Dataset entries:
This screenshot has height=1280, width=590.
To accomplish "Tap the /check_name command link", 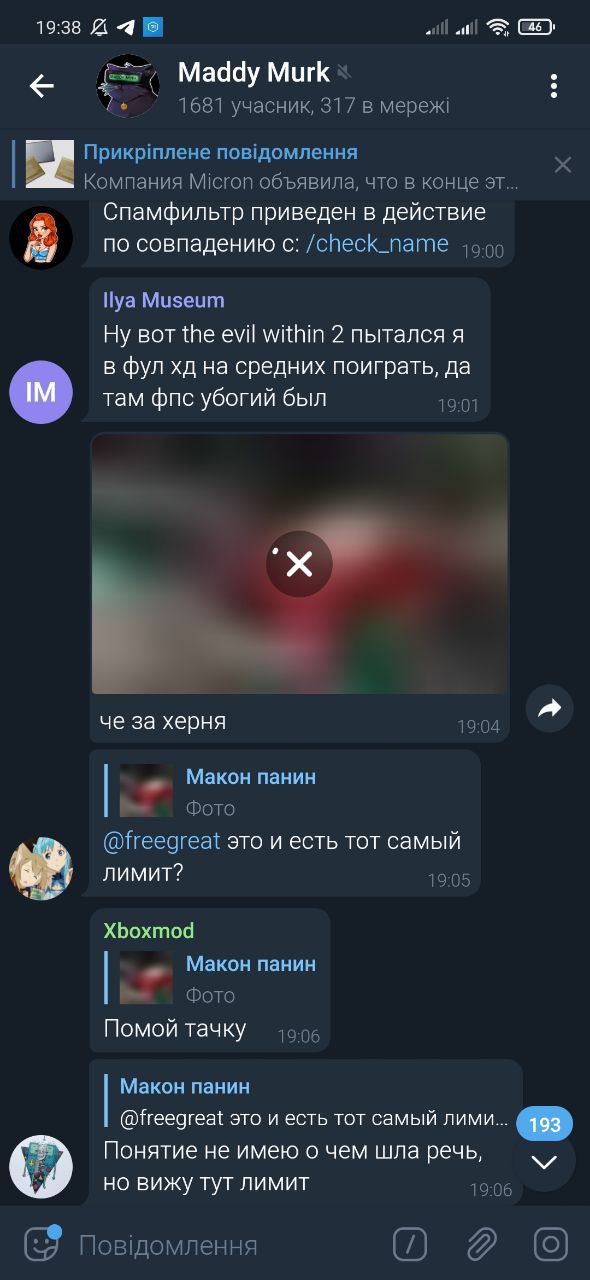I will 377,244.
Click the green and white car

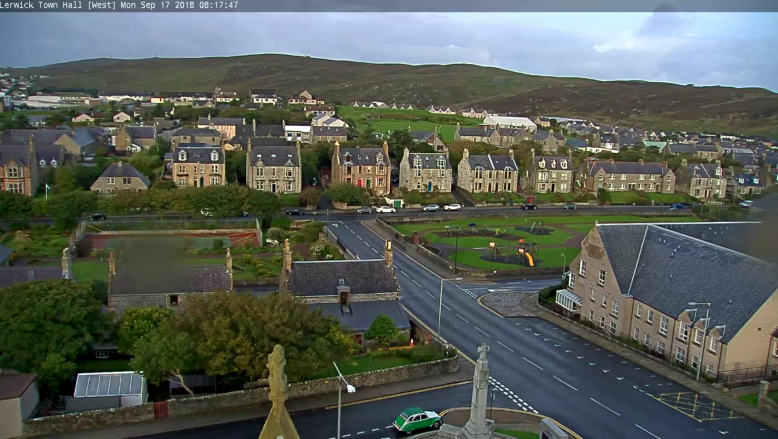tap(416, 421)
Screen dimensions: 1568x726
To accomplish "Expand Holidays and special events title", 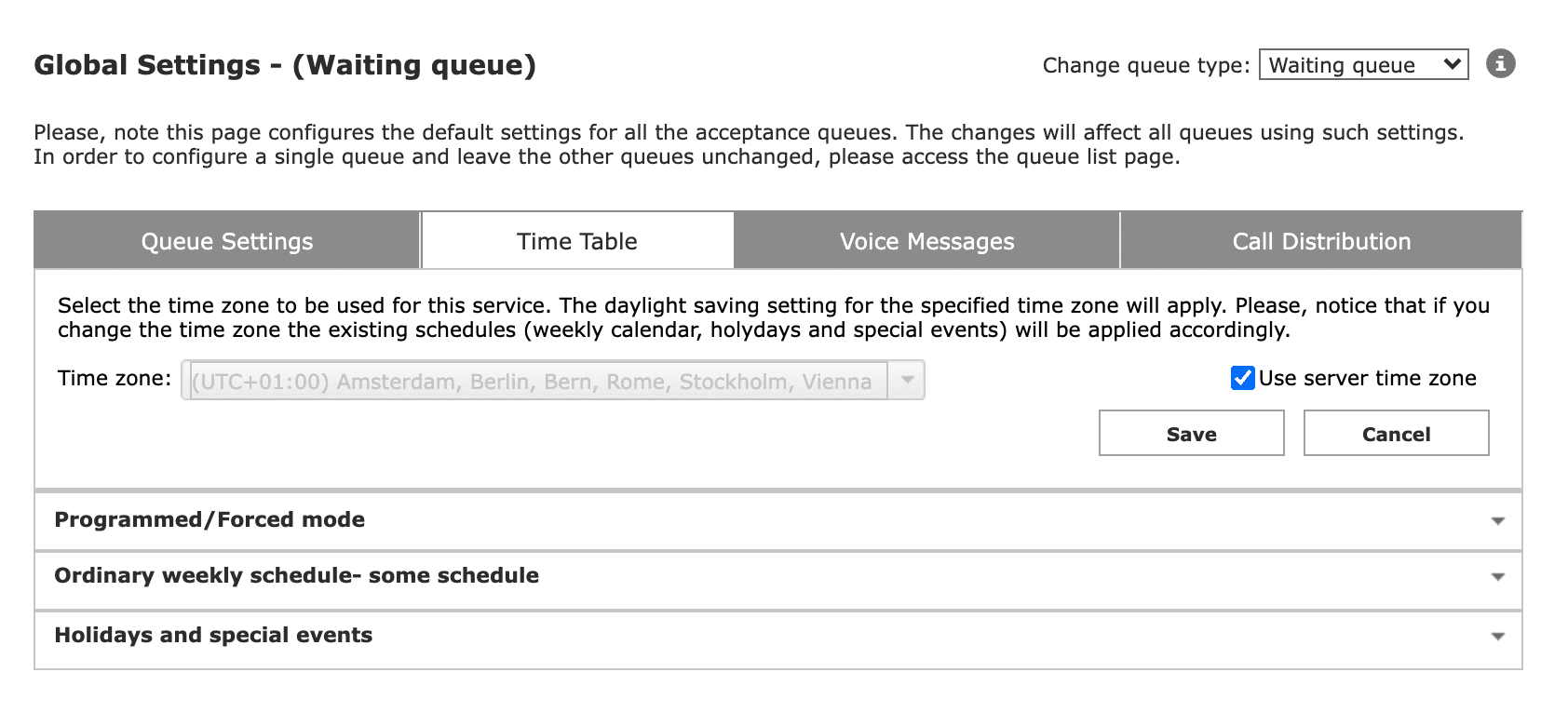I will tap(213, 635).
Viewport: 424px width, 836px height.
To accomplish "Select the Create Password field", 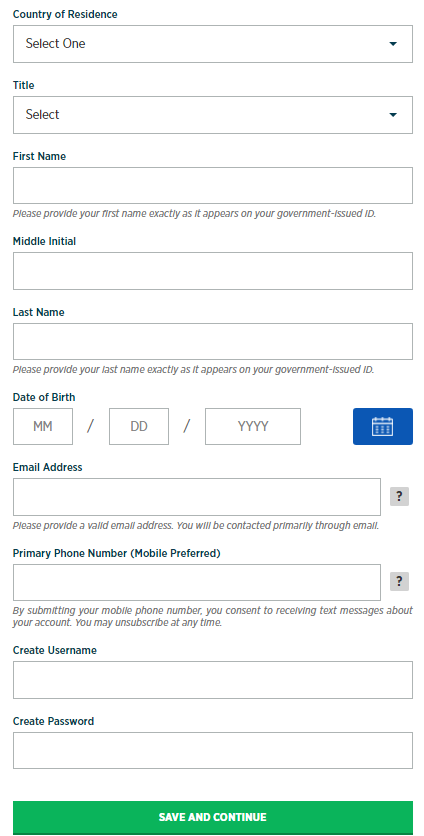I will point(213,750).
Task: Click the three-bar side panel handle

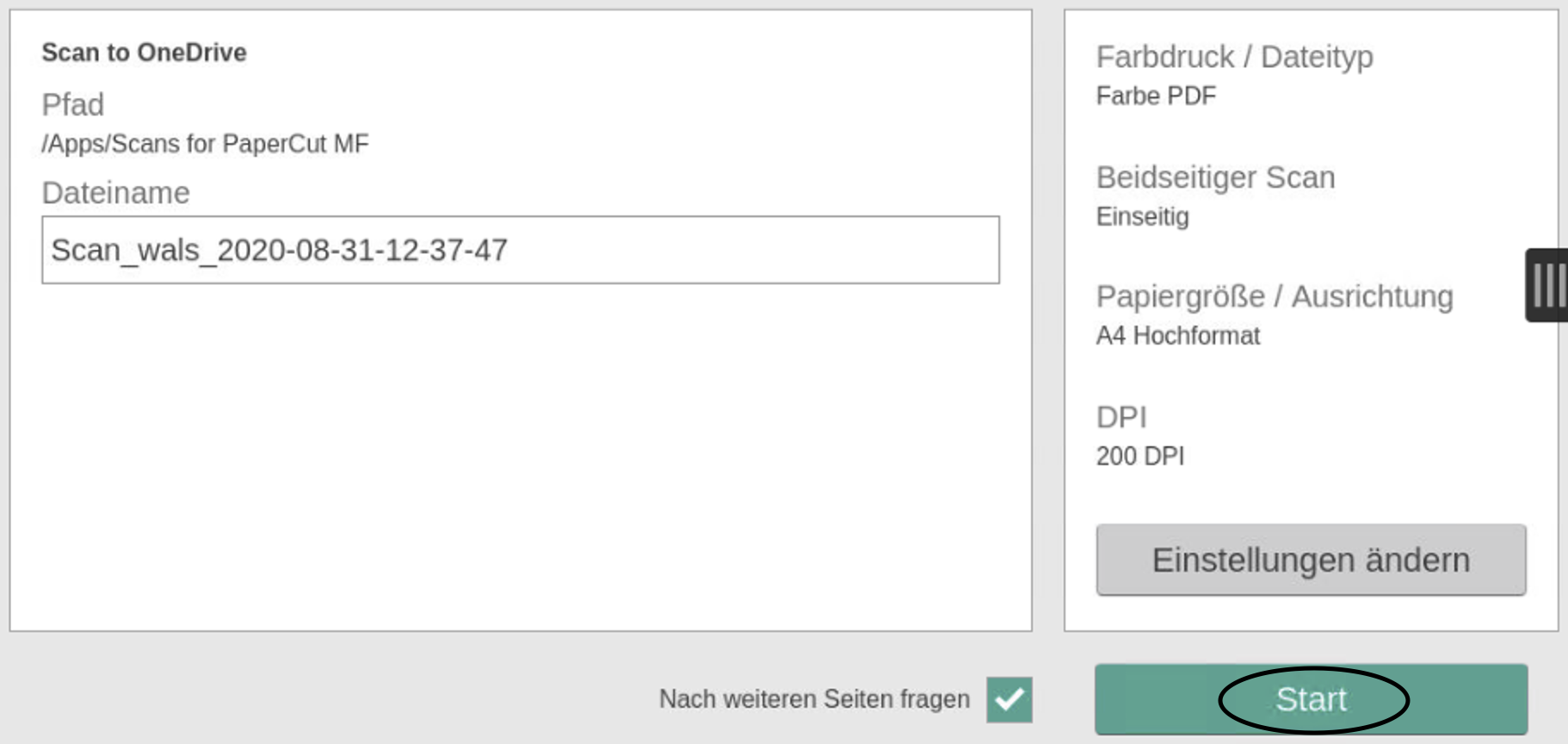Action: [x=1547, y=285]
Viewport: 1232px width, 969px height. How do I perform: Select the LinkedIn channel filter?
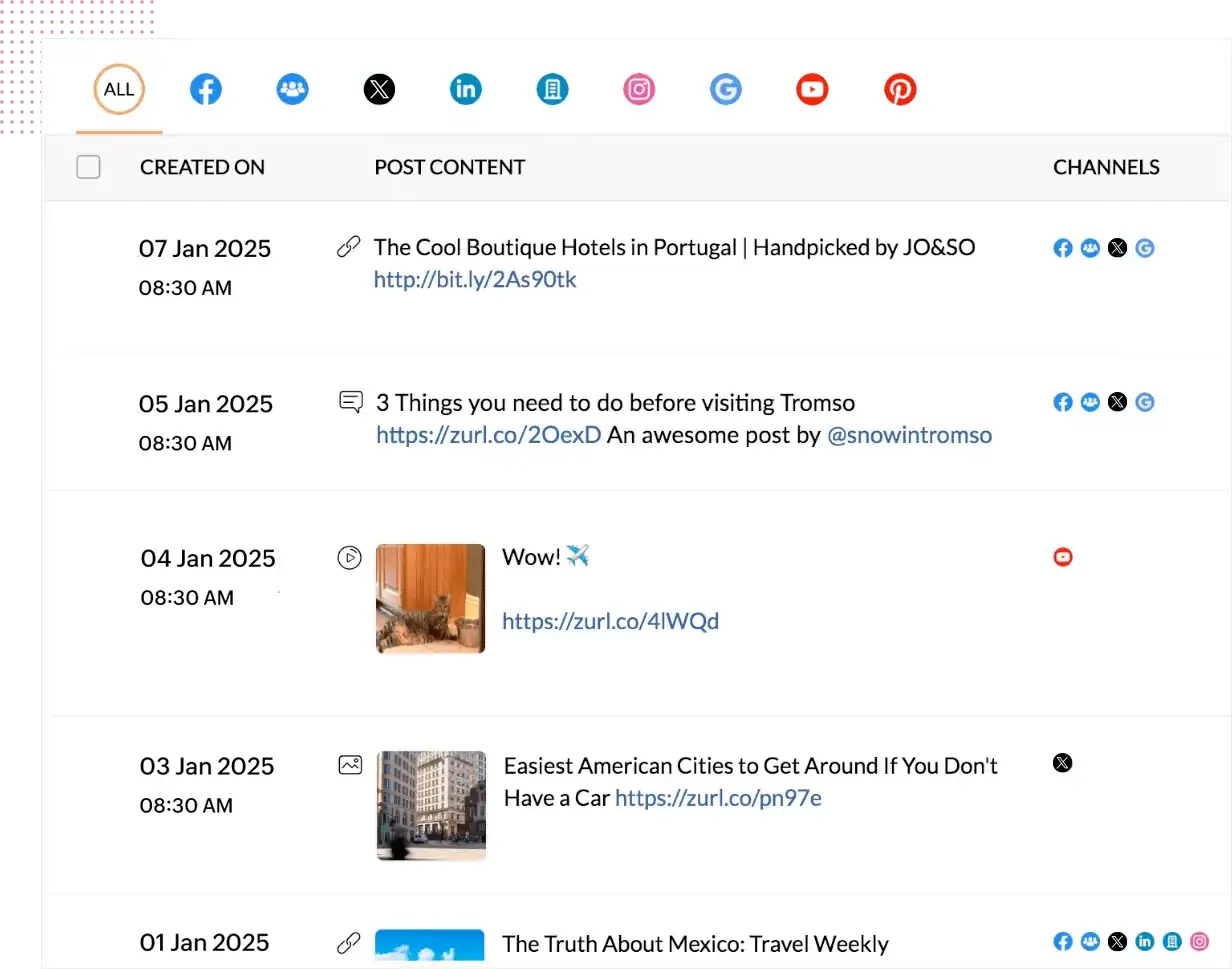(465, 89)
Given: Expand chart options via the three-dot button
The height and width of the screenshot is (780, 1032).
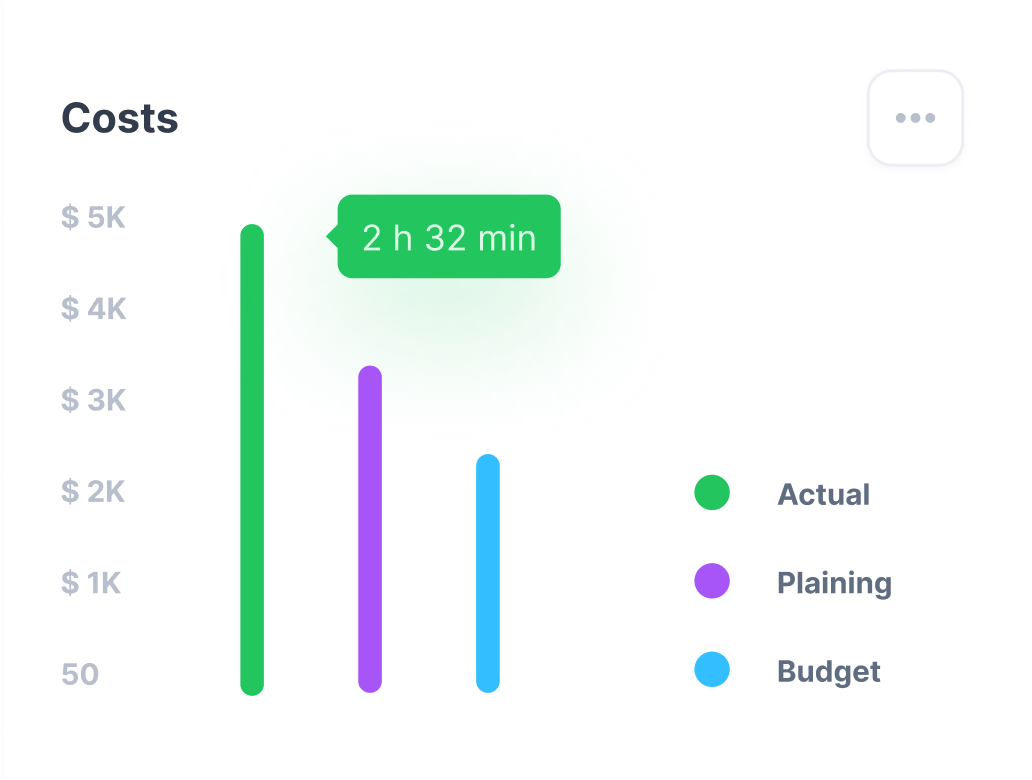Looking at the screenshot, I should click(x=915, y=117).
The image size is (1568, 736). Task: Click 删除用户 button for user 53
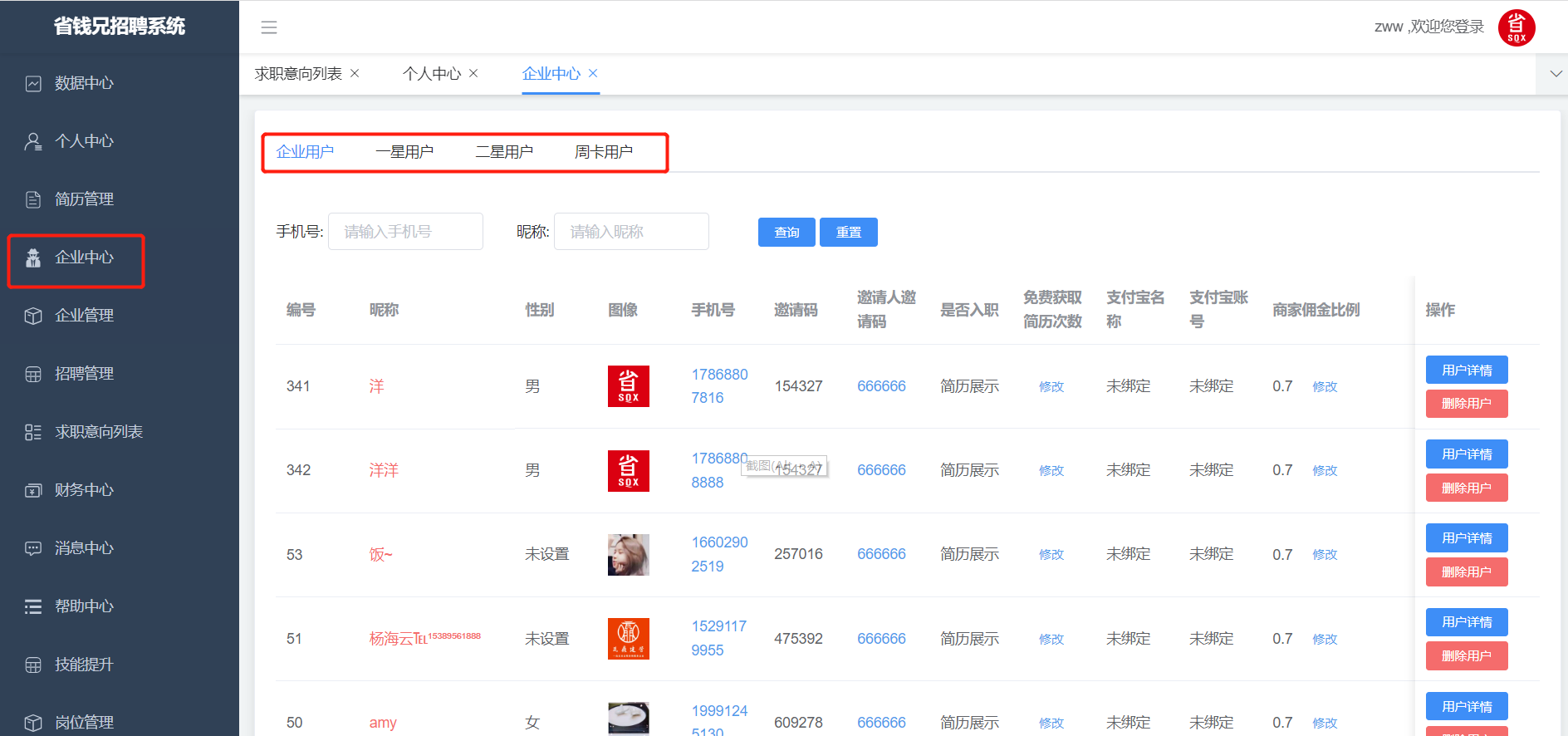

Exercise instructions ->
When a line above contains the string "button", copy that line.

Solution for this problem ->
Given: Expand chart options via the three-dot button
The image size is (1568, 736). Task: Click 删除用户 button for user 53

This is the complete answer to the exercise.